The Supreme Court said on January 23 that the budget session scheduled for February 1 would not be rescheduled, presenting a major setback for the opposition. In August 2016, the government had announced that the budget will be presented on February 1 rather than the usual February 28. The election commission had, on January 4, come out with the schedule for assembly elections in five states.
The ruling was in response to a petition filed by M.L. Sharma, an advocate, who was concerned that the budget session would influence voters in the upcoming elections in Punjab, Uttar Pradesh, Goa, Uttarakhand and Manipur if populist measures were announced, which would break the model code of conduct.

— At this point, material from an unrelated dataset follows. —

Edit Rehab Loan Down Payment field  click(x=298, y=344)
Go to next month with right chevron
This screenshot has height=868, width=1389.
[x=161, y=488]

According to India Today, the Supreme Court however said, “There is no illustration to support that the presentation of the union budget would influence the voters’ mind in state elections,”
Chief Justice J.S. Khehar, who headed the bench, refused to admit the plea, saying, “there was not even a single concrete example that the presentation of union budget would influence the minds of electorate in state elections”.
Referring to constitutional provisions, the court said there is a clear divisions of subjects – Union, state and concurrent – in the constitution and the presentation of union budget cannot be dependent on state polls “which keep happening.”
The court was not impressed with the argument that the Centre may announce sops for the voters in the states going to polls, saying “Your argument is absurd. This way you will say the party in power at Centre should not contest state polls”.
The bench did not agree with the submission that in the past, the Centre had postponed the presentation of the budget due to assembly polls.
In 2012 however, according to India Today, the BJP, along with other opposition parties, had objected to the UPA government presenting the budget during assembly elections. The session had then been rescheduled to March 16 from February 28.